All cleaned-up now and google analytics approved my blog again to be searchable.

Funny thing was that only Chrome users had warnings and not IE or Mozilla users.

Anyway, I think the fun part is the simplicity in gear and the tug of the fish on an ultra-light rod. Casting is a breeze and more precise than with my "regular" fly rod.

I agree though it's not the right technique for all situations, but for small mountain streams it is extremely effective - hell, it works great even in KLG.

Tight Lines, Karel

Sorry
 
I think its just a re-invention of the wheel. A real old wheel. They use
Graphite instead of
greenheart
 
I think its just a re-invention of the wheel. A real old wheel.
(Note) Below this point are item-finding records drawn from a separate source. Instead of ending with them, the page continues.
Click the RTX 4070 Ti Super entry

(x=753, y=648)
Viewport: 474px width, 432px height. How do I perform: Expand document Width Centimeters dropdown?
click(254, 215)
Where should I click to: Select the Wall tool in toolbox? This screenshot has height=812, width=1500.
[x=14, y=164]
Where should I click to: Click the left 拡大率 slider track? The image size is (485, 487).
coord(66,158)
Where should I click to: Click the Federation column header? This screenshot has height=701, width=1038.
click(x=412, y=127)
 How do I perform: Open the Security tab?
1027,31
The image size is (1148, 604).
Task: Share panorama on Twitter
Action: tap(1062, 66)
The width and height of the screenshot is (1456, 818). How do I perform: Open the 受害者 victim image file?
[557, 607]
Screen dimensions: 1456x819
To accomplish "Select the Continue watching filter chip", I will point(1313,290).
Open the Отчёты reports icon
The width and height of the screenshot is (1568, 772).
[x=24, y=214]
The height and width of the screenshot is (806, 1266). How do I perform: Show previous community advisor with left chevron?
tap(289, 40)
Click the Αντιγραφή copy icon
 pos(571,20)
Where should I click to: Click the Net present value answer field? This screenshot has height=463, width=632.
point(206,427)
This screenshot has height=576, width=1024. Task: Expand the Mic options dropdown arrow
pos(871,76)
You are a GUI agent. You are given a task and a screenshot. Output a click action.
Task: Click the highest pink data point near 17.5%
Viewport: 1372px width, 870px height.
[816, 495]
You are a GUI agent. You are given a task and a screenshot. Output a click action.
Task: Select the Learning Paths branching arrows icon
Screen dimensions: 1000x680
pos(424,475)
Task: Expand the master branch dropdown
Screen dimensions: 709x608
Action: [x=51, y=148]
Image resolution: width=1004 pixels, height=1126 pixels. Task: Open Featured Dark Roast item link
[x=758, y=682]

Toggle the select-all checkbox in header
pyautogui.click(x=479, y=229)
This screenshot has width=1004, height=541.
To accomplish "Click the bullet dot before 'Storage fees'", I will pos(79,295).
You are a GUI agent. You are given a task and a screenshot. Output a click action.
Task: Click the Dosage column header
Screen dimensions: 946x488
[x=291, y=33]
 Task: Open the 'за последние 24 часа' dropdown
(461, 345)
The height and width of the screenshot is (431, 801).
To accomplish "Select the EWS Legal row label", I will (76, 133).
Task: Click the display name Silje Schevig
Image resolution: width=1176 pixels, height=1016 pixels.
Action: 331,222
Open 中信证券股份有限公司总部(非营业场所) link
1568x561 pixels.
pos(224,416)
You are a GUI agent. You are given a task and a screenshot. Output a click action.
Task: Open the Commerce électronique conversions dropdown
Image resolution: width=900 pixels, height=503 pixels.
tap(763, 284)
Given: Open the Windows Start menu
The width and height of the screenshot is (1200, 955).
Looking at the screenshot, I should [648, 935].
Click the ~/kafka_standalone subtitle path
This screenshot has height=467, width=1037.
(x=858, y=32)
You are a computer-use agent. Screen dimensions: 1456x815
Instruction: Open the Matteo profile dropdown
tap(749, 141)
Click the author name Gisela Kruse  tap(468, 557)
They use
Graphite instead of
greenheart

Not a re-invention, a continuation. Tenkara is the oldest known form of fly fishing that has never died in Japan but is only a recent import to the US and elsewhere. Credit Tenkara USA out of San Fransisco for bringing it on a large scale to the US.
 
can you use this while catching salmon..........or even steelhead fishing....get back to me im missing something
 
can you use this while catching salmon..........or even steelhead fishing....get back to me im missing something

Yes, with the correct rod you can. Google Tenkara fishing for steelhead and you'll see them in action, often with rods to 20 feet in length.
 
Hey what ever floats your boat. Its just fishing they way it was done before the invention of the reel. Some act like it something totally new.

"The typical seventeenth century fly fisherman used a twisted horsehair line, tapered from seven hairs or more at the thickest part down to three hairs or less at the point. All lines were home-made, and although horsehair was the rule, pure silk, and silk/horsehair mixes were used on occasion. The line was usually fixed to the top of the rod, in which case the length was less than twice the length of the rod."